Member of the House of Representatives
- In office 5 June 1963 – 17 July 1979

Member of the European Parliament
- In office 22 September 1971 – 24 July 1984

Personal details
- Born: 31 August 1926 Roosendaal, Netherlands
- Died: 9 August 2023 (aged 96) Venlo, Netherlands
- Party: Catholic People's Party; Christian Democratic Appeal;

= Harrij Notenboom =

Dutch politician (1926–2023)

Henricus Antonius Cornelis Marie "Harrij" Notenboom (31 August 1926 – 9 August 2023) was a Dutch politician. He served as member of the House of Representatives from 1963 to 1979 and in the European Parliament from 1971 to 1984. Notenboom was a member of the Catholic People's Party and later the Christian Democratic Appeal when the former had merged into it in 1980.
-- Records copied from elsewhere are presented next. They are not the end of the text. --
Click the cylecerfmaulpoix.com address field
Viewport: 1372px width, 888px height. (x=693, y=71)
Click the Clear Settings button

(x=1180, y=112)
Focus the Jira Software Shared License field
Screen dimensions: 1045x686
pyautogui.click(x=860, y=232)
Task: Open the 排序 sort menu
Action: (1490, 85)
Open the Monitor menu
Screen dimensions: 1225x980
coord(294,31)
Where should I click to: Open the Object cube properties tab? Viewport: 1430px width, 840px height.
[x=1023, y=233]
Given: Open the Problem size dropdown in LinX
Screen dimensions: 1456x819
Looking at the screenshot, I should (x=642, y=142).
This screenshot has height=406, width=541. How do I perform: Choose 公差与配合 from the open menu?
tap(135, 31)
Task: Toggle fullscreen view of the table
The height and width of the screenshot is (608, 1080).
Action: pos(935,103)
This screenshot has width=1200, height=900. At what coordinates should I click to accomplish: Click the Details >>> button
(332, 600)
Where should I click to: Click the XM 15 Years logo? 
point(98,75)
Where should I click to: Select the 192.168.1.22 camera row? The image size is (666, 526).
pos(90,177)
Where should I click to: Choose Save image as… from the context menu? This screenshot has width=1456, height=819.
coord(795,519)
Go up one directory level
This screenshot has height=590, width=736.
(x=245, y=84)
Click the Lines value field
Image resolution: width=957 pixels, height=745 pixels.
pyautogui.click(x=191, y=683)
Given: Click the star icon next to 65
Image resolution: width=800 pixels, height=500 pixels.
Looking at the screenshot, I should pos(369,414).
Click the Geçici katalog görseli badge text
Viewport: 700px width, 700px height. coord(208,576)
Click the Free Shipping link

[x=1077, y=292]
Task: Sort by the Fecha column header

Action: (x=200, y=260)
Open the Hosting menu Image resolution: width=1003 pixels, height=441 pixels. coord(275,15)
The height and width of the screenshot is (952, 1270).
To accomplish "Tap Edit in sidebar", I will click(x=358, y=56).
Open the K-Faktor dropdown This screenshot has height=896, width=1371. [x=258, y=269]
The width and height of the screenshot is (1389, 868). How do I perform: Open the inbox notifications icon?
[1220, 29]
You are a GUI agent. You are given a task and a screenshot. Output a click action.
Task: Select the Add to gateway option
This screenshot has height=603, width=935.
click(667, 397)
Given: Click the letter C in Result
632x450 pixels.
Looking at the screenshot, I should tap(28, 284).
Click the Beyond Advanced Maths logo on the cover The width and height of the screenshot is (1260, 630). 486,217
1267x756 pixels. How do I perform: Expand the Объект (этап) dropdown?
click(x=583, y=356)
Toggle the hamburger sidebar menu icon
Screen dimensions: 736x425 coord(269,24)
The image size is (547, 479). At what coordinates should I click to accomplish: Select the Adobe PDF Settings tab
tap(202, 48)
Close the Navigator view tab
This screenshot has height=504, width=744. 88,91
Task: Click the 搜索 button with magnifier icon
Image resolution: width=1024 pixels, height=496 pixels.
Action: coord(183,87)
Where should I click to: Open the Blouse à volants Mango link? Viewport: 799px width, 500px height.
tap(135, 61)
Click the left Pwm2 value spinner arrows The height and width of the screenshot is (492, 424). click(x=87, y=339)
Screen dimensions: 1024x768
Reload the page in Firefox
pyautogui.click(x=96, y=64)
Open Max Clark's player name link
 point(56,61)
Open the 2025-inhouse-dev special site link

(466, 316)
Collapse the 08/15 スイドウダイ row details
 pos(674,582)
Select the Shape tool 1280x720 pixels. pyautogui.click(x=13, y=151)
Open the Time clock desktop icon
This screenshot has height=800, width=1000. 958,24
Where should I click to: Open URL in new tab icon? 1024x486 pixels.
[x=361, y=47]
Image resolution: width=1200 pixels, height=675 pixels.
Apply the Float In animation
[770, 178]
As financial specialist of the Catholic People's Party he was influential in the Night of Schmelzer, which led to the fall of the Cals cabinet. Notenboom criticized the budget as proposed by Cals.

==Career==
Notenboom was born in Roosendaal on 31 August 1926. He was adjunct secretary of the Nederlandse Rooms-Katholieke Middenstandsbond from September 1952 to January 1956. He subsequently served as director of the Katholieke Limburgse Middenstandsbond until 1969.

In 1988 he obtained his title of doctor in economic sciences with a thesis on budget law of the European Parliament.

Notenboom was bijzonder hoogleraar (professor not paid by University funds) of problematics of small and medium-sized enterprises between 1991 and 1994 at Eindhoven University of Technology.

Notenboom died on 9 August 2023, at the age of 96.